| STATED EXERCISE |
Could you return every line of the data below verbatim, with no changes at all?

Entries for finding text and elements
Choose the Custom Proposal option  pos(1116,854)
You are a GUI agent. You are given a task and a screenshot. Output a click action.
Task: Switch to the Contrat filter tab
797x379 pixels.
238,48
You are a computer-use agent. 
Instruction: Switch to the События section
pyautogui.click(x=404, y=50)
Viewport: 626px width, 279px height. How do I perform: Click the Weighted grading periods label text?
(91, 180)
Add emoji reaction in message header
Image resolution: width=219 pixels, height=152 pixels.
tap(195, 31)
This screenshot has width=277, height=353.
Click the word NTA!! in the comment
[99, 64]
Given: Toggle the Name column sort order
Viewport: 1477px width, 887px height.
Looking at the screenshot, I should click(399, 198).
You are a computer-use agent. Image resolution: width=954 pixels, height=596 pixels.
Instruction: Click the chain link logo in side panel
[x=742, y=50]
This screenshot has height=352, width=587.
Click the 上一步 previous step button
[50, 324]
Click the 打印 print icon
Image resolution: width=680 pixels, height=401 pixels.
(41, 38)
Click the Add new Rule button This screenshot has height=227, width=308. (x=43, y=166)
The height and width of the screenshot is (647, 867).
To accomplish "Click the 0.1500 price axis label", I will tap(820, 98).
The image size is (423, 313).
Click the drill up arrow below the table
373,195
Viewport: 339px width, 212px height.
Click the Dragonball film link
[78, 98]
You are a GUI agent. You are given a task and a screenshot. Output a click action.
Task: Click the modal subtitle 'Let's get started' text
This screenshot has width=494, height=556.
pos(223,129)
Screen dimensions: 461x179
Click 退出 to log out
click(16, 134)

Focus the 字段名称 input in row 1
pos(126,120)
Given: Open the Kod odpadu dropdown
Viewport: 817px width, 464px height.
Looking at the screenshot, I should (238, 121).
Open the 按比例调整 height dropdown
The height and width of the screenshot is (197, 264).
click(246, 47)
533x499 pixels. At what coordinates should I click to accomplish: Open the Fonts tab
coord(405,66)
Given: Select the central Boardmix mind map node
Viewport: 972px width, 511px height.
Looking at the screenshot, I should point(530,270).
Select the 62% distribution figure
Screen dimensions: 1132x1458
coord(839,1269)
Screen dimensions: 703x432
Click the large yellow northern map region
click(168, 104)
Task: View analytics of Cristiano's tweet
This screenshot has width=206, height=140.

| WRITTEN SOLUTION |
Choose the Custom Proposal option  pos(1116,854)
You are a GUI agent. You are given a task and a screenshot. Output a click action.
Task: Switch to the Contrat filter tab
797x379 pixels.
238,48
You are a computer-use agent. 
Instruction: Switch to the События section
pyautogui.click(x=404, y=50)
Viewport: 626px width, 279px height. How do I perform: Click the Weighted grading periods label text?
(91, 180)
Add emoji reaction in message header
Image resolution: width=219 pixels, height=152 pixels.
tap(195, 31)
This screenshot has width=277, height=353.
Click the word NTA!! in the comment
[99, 64]
Given: Toggle the Name column sort order
Viewport: 1477px width, 887px height.
Looking at the screenshot, I should click(399, 198).
You are a computer-use agent. Image resolution: width=954 pixels, height=596 pixels.
Instruction: Click the chain link logo in side panel
[x=742, y=50]
This screenshot has height=352, width=587.
Click the 上一步 previous step button
[50, 324]
Click the 打印 print icon
Image resolution: width=680 pixels, height=401 pixels.
(41, 38)
Click the Add new Rule button This screenshot has height=227, width=308. (x=43, y=166)
The height and width of the screenshot is (647, 867).
To accomplish "Click the 0.1500 price axis label", I will tap(820, 98).
The image size is (423, 313).
Click the drill up arrow below the table
373,195
Viewport: 339px width, 212px height.
Click the Dragonball film link
[78, 98]
You are a GUI agent. You are given a task and a screenshot. Output a click action.
Task: Click the modal subtitle 'Let's get started' text
This screenshot has width=494, height=556.
pos(223,129)
Screen dimensions: 461x179
Click 退出 to log out
click(16, 134)

Focus the 字段名称 input in row 1
pos(126,120)
Given: Open the Kod odpadu dropdown
Viewport: 817px width, 464px height.
Looking at the screenshot, I should (238, 121).
Open the 按比例调整 height dropdown
The height and width of the screenshot is (197, 264).
click(246, 47)
533x499 pixels. At what coordinates should I click to accomplish: Open the Fonts tab
coord(405,66)
Given: Select the central Boardmix mind map node
Viewport: 972px width, 511px height.
Looking at the screenshot, I should point(530,270).
Select the 62% distribution figure
Screen dimensions: 1132x1458
coord(839,1269)
Screen dimensions: 703x432
Click the large yellow northern map region
click(168, 104)
Task: View analytics of Cristiano's tweet
This screenshot has width=206, height=140.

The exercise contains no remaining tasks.